- Your task -
From the line containing "The image size is (527, 585)." through the last line of the entries, output the text exactly. Pictures stay out.

_____

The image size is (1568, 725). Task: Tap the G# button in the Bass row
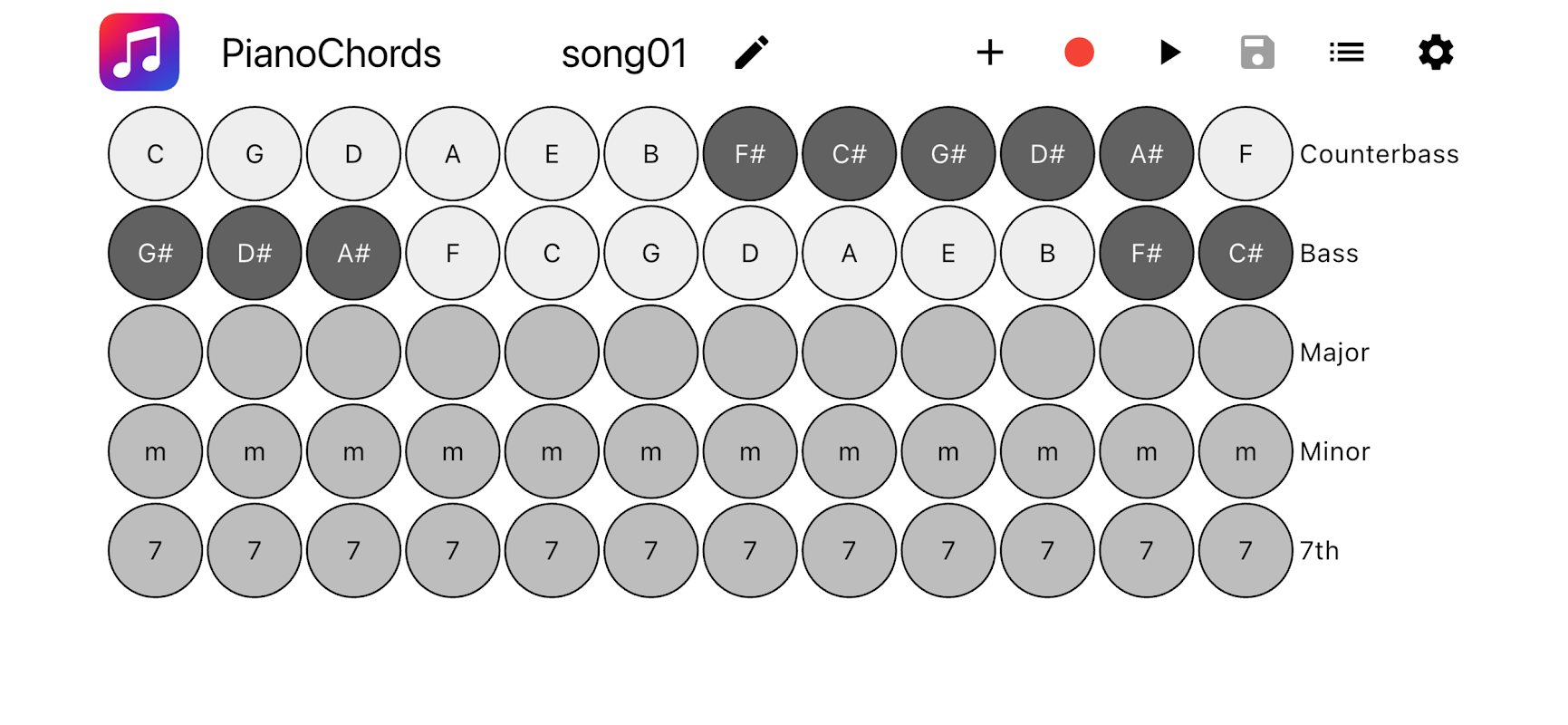(x=155, y=253)
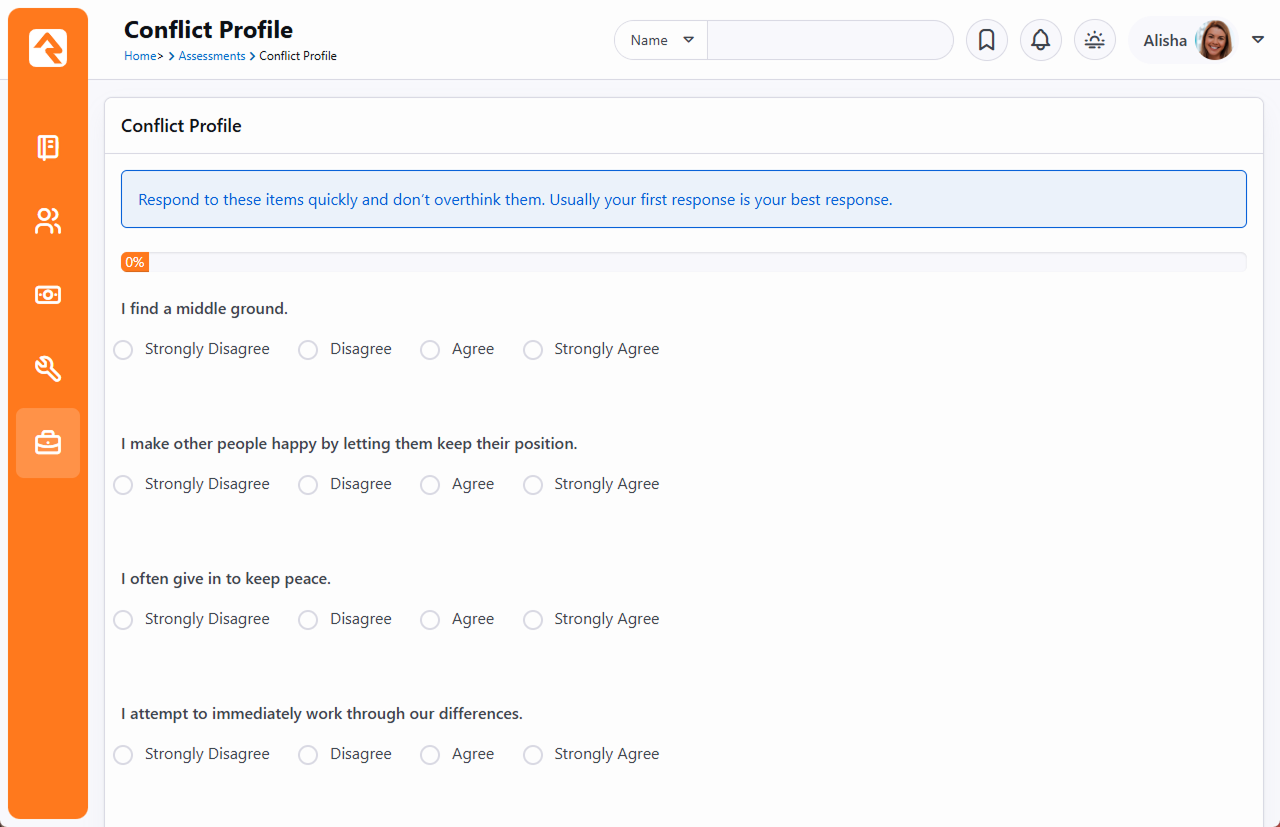Open the people icon in sidebar
1280x827 pixels.
coord(48,221)
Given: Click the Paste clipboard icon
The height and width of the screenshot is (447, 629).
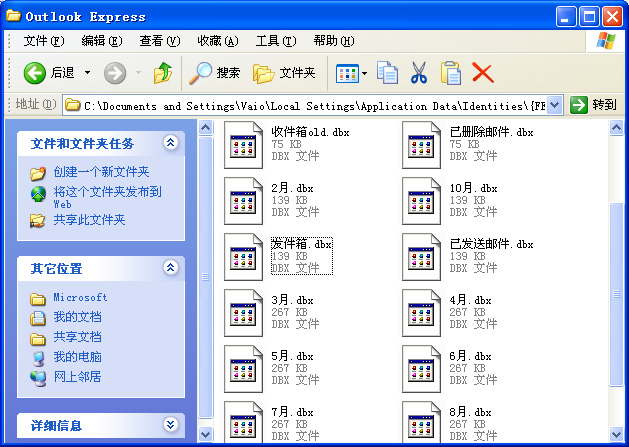Looking at the screenshot, I should pyautogui.click(x=451, y=73).
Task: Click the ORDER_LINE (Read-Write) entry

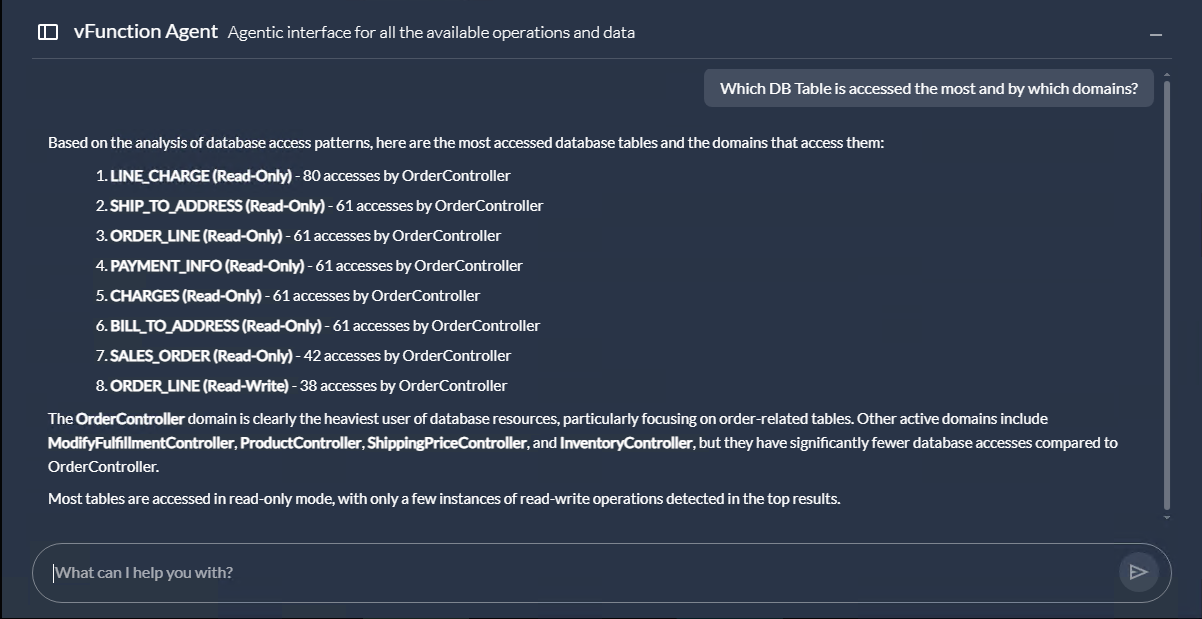Action: 199,386
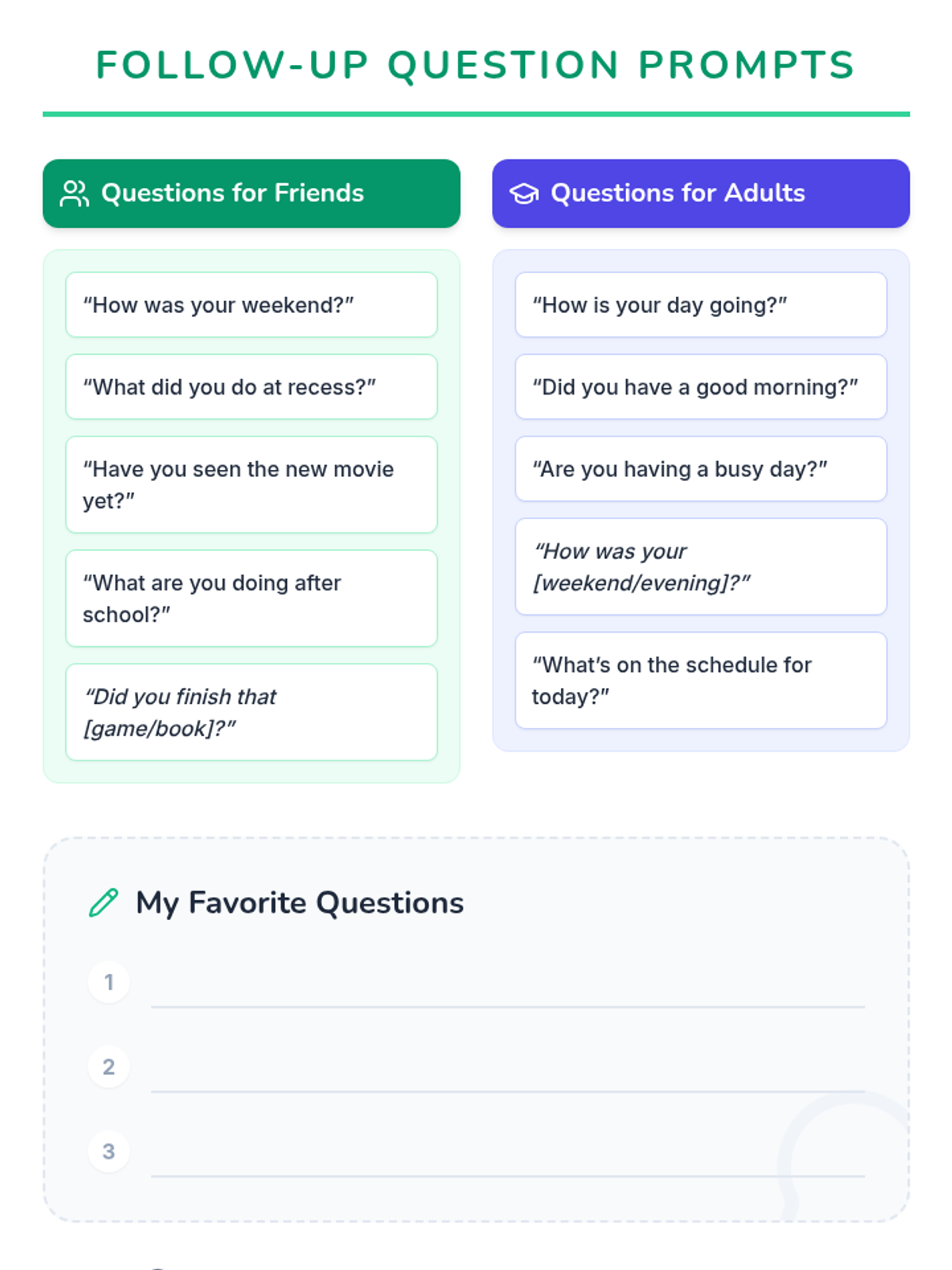Screen dimensions: 952x1270
Task: Tap "Are you having a busy day?" card
Action: tap(700, 468)
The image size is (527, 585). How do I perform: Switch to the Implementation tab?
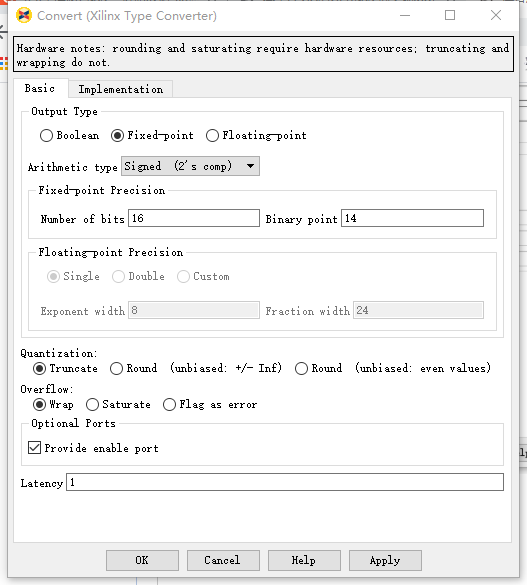(120, 89)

_____

- Written reply -
The image size is (527, 585). How do I perform: Switch to the Implementation tab?
(120, 89)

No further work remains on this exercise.